The amazing engineering of Jira

It re-loads 15 MB of Javascript every time you open a ticket. It loads the same scripts again and again (yes, including a full copy of jQuery).

Even though these scripts are likely cached, just the sheer incompetence is staggering

9 comments
Jon Lunman

@dmitriid And all that JS just to show you ~3kb of text.

Ben

@dmitriid you know that deep inside Atlassian there are two engineers screaming to be given leave to fix this while execs complain that it might take them a full quarter which would be better used on making metrics go up.

Ben

@dmitriid Every big company has a few experts desperately trying to plug the holes with their fingers, hoping someone will come by with something that scales better. Mostly they just get a pat on the back and a vague request that they grow some more fingers to plug some other holes.

Franz

@sangster @dmitriid but the burn down chart would just look awful!!!!1! 🫠

Григорий Клюшников

bbbbbbbbut won't someone please think of the junior developers!!!!!

rfnix

@dmitriid I just went back to office from holidays a few days ago and my colleagues were like "hey, you know how JIRA got slow as heck when we were forced to switch to cloud? it got worse _again_ for no reason while you were away! oh, by the way, long time no see!"

Nick F

@dmitriid I'm no fan of Jira, but to be fair to them a lot of these scripts look like they are coming from browser extensions.

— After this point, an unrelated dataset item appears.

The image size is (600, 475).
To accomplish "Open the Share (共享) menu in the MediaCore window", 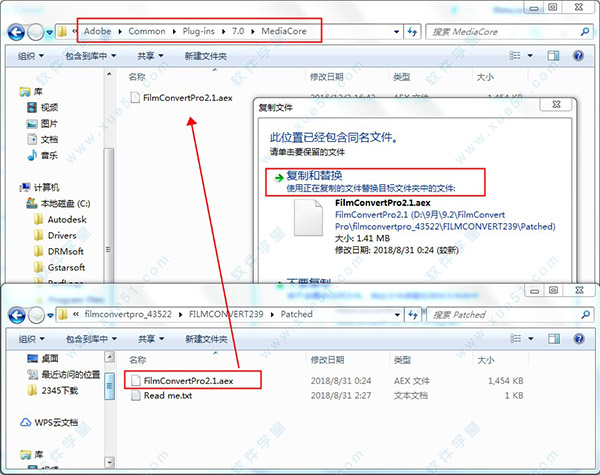I will (155, 57).
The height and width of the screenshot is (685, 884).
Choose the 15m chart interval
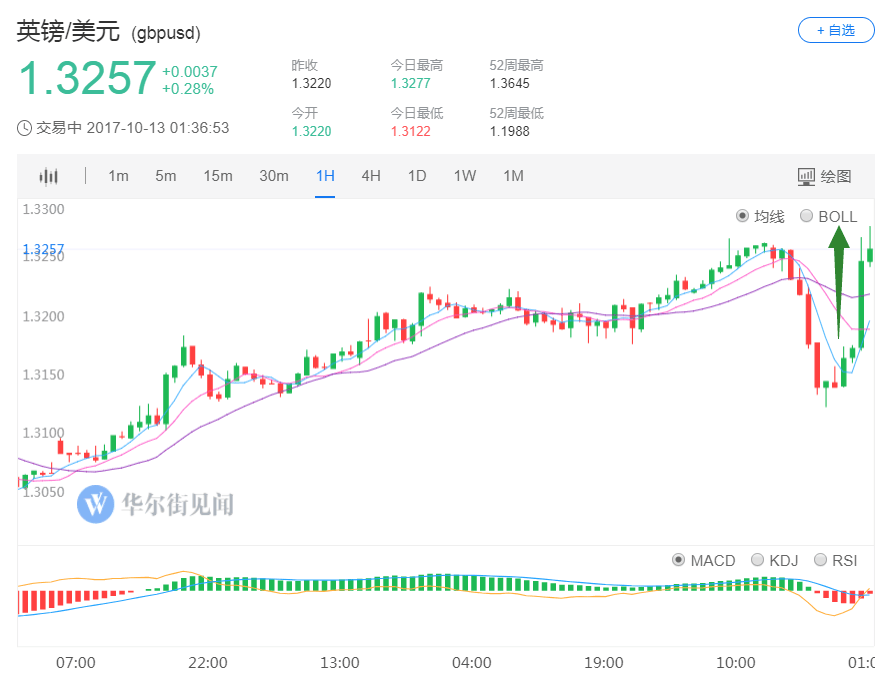tap(217, 176)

If you try this again in a private window (ie. without extensions), do you see the same thing?

no brain no pain

@dmitriid Atlassian is preparing the next billing concept: By traffic… 🤓

schrotie

@dmitriid Caching may help with not having to reload those 15MB via the network. But still the browser has to parse some of that JS, possibly quite some. And even "just" a few MB of code to parse unnecessarily is utterly irresponsible. A waste of user time and a waste of energy.